“Archie” Isn’t A Total Bust

Last night I watched the first two episodes of Jeff Pope‘s Archie, a four-part Britbox miniseries about the inner turmoils and insecurities of Cary Grant. I’d read some weak reviews and didn’t expect much, and during the sit I was trying to imagine such a series looking or feeling more inauthentic.

You can really feel a certain communion —- vibes, textures, atmospheres — with ‘50s Italy in Michael Mann‘s Ferrari, for example. Archie rarely ventures beyond the banal and mundane and superficial.

Laura Aikman‘s Dyan Cannon aside, nobody even vaguely resembles the characters they’re playing. It’s almost all third-string. Pope makes no attempt to make the mid-20th Century dialogue sound like it was spoken back then — his script is riddled with 2023 slang expressions and attitudes, which is awful.

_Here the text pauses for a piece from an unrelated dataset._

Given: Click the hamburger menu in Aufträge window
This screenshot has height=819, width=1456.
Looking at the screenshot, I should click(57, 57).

But it’s not altogether awful.

Pope’s view (shared by biographers) is basically that once Grant finally got going as a movie actor in the early 1930s, he faked it left and right and gradually came uo with the wryly debonair “Cary Grant” — an alternate personality that was mostly divorced from the anxious, insecure guy he actually was.

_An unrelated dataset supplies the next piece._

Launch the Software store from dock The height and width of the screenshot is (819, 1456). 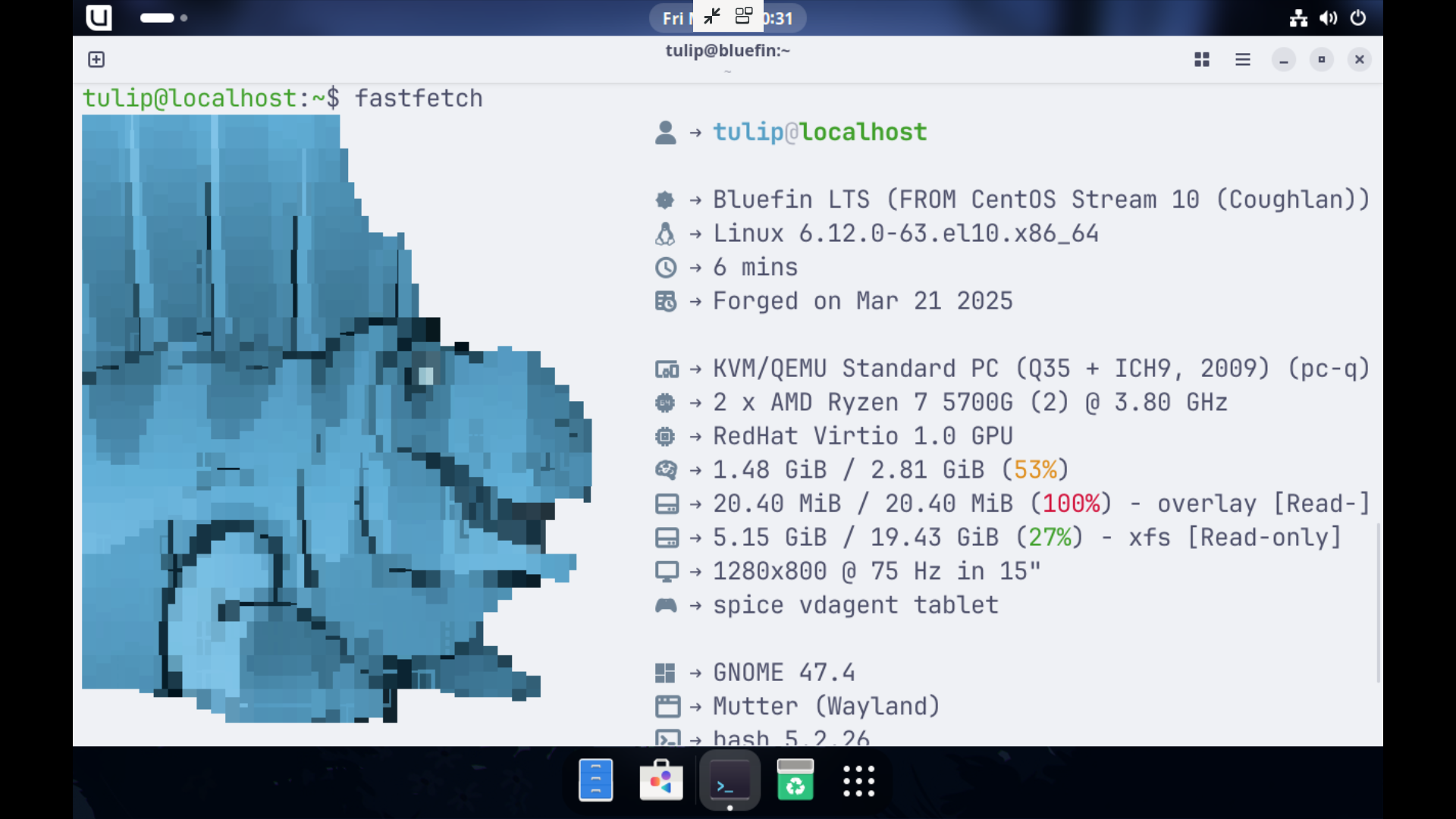point(661,780)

I like the fact that Archie adventurously time-jumps all over the place — British childhood, snowy-haired finale, 20something years, late middle age…here, there, everywhere.

The first-rate Jason Isaacs doesn’t begin to resemble Grant, but he does a half-decent job of inhabiting or recreating certain aspects of Grant’s charming but shifty nature. Most of the time you’re thinking “this is too low-budget, too sloppy and slipshod” but now and then it’s interesting.